* EXERCISE INPUTS *
'''

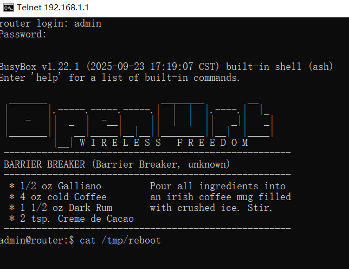Click the "BARRIER BREAKER" release heading

point(44,164)
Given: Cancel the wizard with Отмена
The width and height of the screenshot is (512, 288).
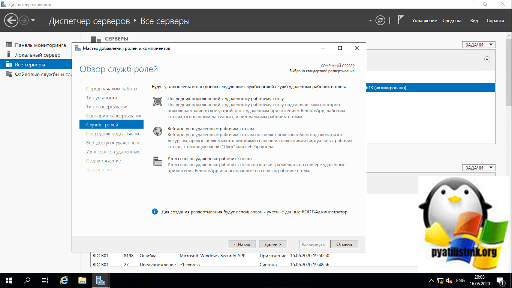Looking at the screenshot, I should pyautogui.click(x=344, y=244).
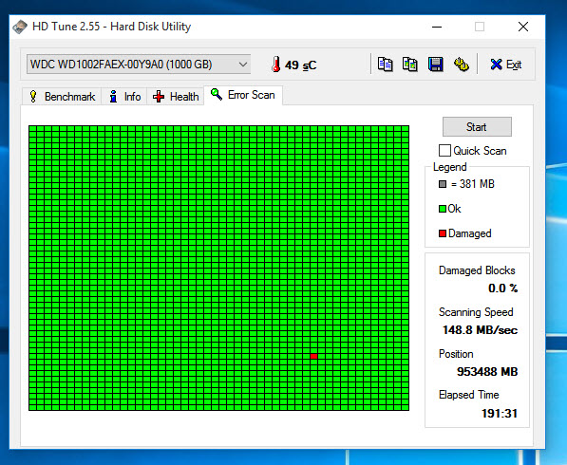Screen dimensions: 567x465
Task: Click the red cross Health icon
Action: coord(159,97)

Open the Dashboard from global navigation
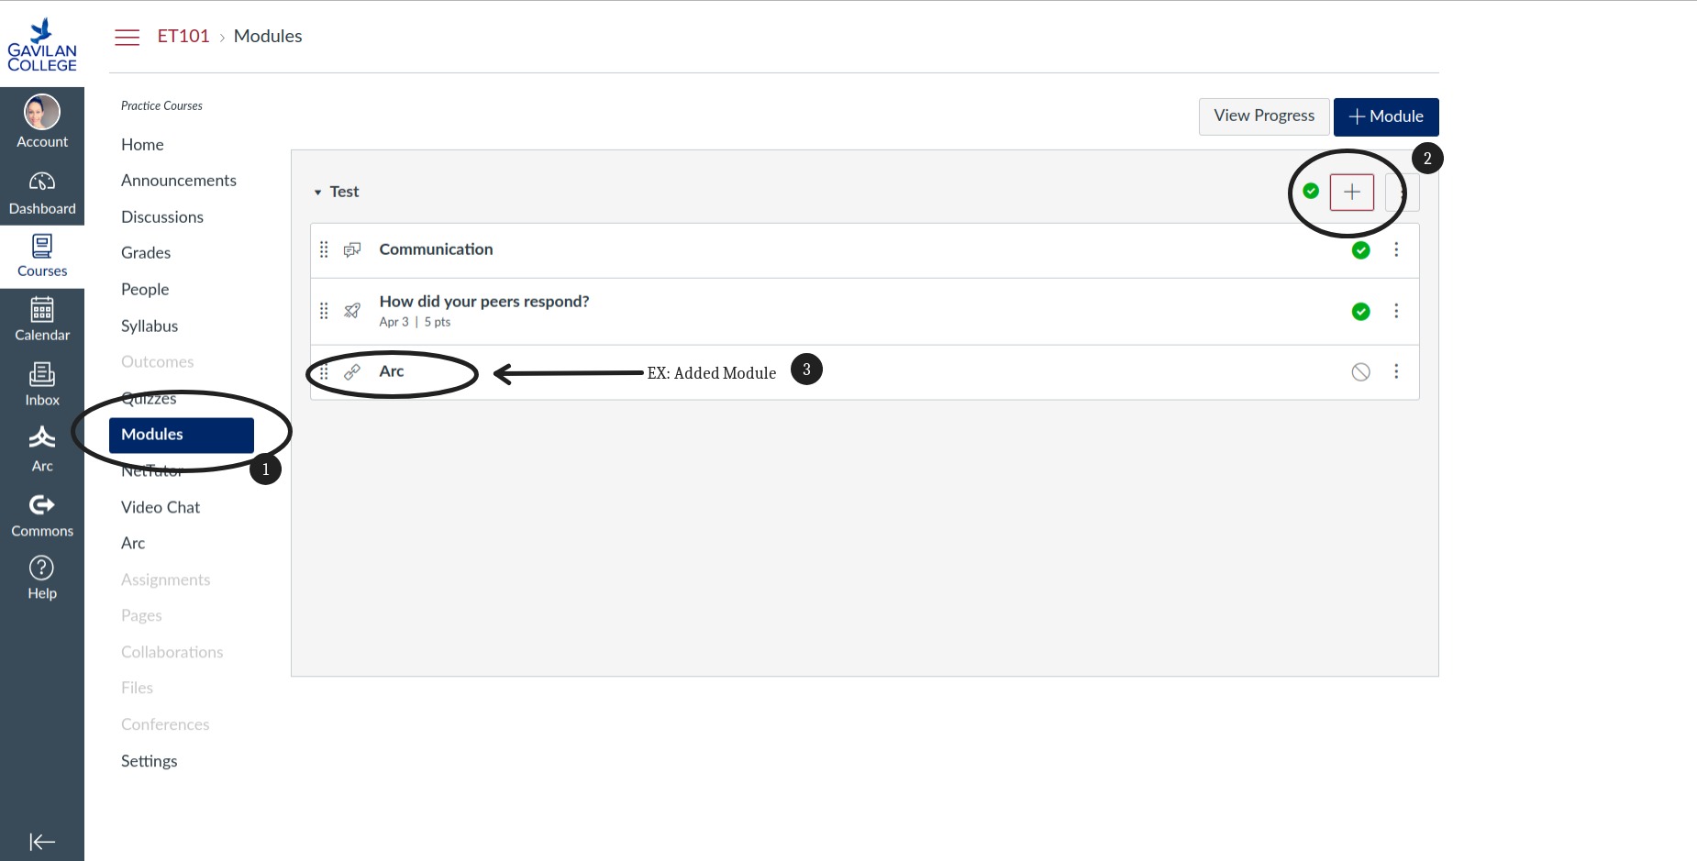(x=42, y=193)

'''

* PROBLEM REQUIREMENTS *
Reproduce all of the lines above with "Dashboard" switched to "Overview" and nothing else altered. Leave the pictures out.

* EXERCISE ANSWER *
Click the "BARRIER BREAKER" release heading

point(44,164)
Given: Cancel the wizard with Отмена
The width and height of the screenshot is (512, 288).
Looking at the screenshot, I should pyautogui.click(x=344, y=244).
Screen dimensions: 567x465
Task: Click the red cross Health icon
Action: coord(159,97)

Open the Overview from global navigation
(x=42, y=193)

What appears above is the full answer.